▶ Task directions
If a line in the entries below contains "TradingView", copy it.

▶ Dataset content
[Start of section]

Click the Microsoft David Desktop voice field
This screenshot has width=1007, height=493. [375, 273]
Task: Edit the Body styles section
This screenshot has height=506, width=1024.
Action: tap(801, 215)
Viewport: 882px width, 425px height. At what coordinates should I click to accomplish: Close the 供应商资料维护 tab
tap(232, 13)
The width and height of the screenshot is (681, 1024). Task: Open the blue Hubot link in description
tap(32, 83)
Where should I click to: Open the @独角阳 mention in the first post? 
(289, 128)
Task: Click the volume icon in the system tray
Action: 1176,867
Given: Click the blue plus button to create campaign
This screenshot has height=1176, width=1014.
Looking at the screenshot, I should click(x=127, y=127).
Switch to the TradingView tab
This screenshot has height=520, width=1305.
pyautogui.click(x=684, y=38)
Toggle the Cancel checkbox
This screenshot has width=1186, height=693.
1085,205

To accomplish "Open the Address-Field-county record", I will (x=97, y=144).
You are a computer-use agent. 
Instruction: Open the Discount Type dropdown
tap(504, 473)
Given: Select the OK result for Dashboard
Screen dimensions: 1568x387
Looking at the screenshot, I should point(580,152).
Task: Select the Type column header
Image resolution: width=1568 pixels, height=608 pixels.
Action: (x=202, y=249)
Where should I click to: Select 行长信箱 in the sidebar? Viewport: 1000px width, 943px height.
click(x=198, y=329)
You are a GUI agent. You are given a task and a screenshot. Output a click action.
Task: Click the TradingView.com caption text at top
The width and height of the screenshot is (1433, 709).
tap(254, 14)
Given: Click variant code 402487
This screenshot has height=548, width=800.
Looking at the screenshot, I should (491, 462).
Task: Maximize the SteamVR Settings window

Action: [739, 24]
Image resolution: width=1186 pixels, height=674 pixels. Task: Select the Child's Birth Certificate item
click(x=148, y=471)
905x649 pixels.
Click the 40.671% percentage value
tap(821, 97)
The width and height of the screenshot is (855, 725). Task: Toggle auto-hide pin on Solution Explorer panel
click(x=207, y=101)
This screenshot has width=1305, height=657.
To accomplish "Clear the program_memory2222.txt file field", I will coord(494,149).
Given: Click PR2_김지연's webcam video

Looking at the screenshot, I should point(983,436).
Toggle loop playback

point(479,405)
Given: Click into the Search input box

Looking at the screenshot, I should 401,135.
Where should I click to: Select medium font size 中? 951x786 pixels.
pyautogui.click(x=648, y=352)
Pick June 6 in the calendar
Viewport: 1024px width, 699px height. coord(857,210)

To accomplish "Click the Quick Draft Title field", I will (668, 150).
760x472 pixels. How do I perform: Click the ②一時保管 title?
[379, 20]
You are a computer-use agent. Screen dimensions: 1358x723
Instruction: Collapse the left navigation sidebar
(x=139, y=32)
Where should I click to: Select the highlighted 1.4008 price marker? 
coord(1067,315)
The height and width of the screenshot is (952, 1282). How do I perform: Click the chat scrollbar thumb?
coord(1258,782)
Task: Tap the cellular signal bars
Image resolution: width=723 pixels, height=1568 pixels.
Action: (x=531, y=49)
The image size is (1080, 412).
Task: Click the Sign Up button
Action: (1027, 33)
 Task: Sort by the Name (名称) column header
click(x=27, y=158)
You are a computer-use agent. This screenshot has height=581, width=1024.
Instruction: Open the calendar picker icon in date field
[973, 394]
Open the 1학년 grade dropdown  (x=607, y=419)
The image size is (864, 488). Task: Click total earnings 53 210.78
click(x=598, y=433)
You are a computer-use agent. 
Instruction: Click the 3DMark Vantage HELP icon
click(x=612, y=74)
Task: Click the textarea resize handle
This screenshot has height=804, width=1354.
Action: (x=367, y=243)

[End of section]

▶ Final answer
Switch to the TradingView tab
Task: Click the TradingView.com caption text at top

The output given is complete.